Je deutlicher die Schutzgebühr jedoch den Betrag von 3- 4 € pro Exemplar überschreitet, desto problematischer wird die Annahme einer allgemeinen Zugänglichkeit. Im vorliegenden Fall ging es um einen Betrag von 6,50 €. Zudem war lediglich die Mietspiegeltabelle im Internet veröffentlicht, nicht aber die für die Einordnung der Wohnung in diese Tabelle erforderlichen Vorgaben für die Zu- und Abschläge. Bei einer solchen Konstellation ist zweifelhaft, ob die Beifügung des Mietspiegels zur Begründung des Mieterhöhungsverlangens nicht doch erforderlich ist. In diesem Fall kann sich tatsächlich die Frage des Urheberrechtsschutzes und seiner Verletzung durch Anfertigung von Kopien stellen. Dies gilt vor allem dann, wenn es sich um einen nicht von der Gemeinde, sondern von den Interessenverbänden der Mieter und Vermieter erstellten Mietspiegel handelt, da ein solches privates Werk von vornherein nicht gemeinfrei nach § 5 UrhG sein kann.

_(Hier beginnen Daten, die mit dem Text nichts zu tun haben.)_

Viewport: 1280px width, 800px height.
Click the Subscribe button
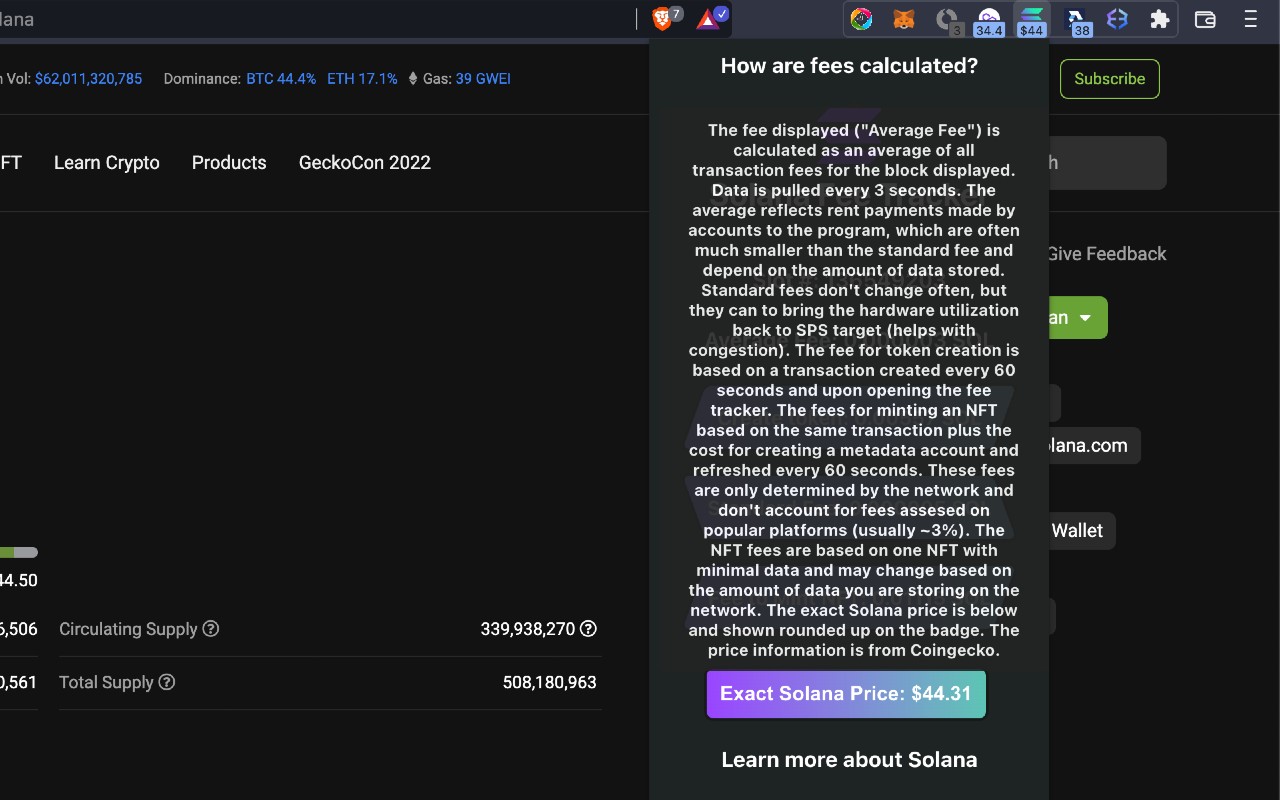pos(1109,78)
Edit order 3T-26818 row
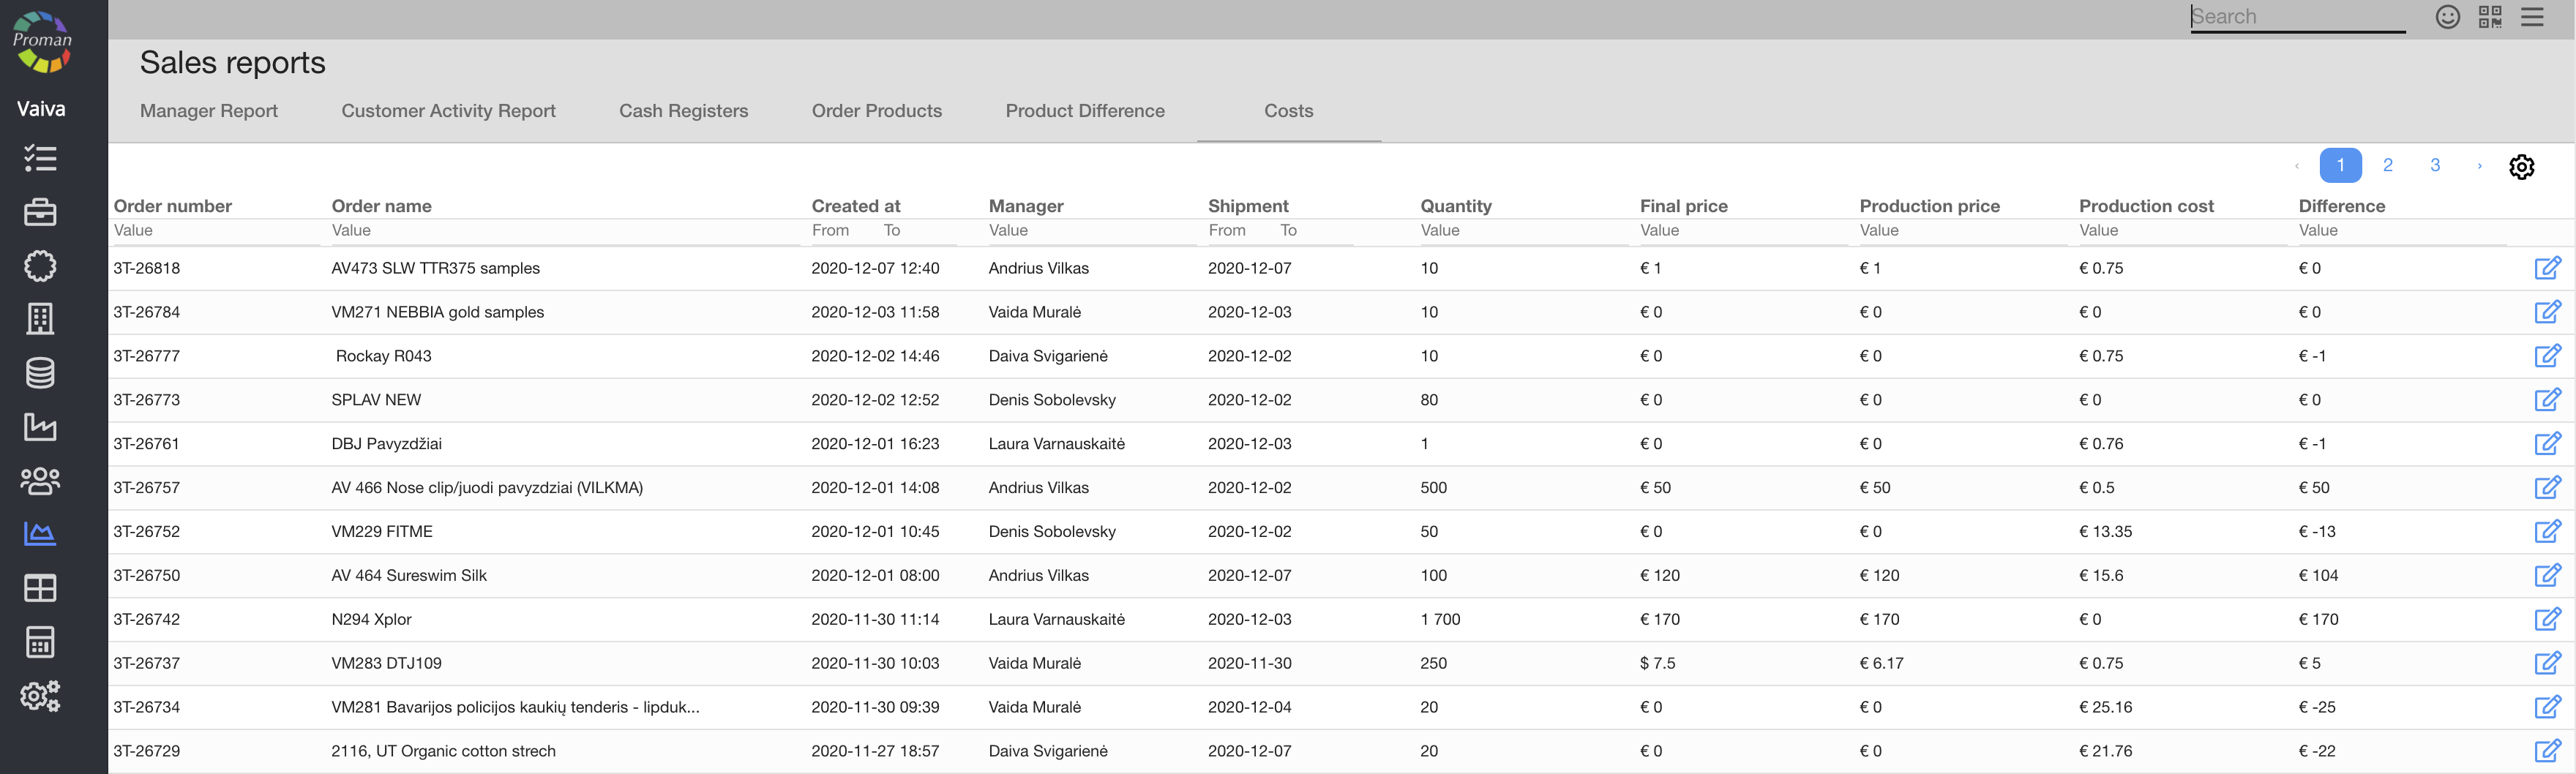Screen dimensions: 2576x774 coord(2547,268)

Der Vermieter kann dieses Problem umgehen, wenn er den Mietspiegel am Ort der Mietwohnung z.B. in seinem Kundencenter zur Einsichtnahme bereithält. In diesem Fall muss er den Mietspiegel seinem Mieterhöhungsverlangen nicht beifügen (BGH, Urteil vom 30.09.2009 – VIII ZR 276/08, Deubner Link 2009/25730 = WuM 2009, 747).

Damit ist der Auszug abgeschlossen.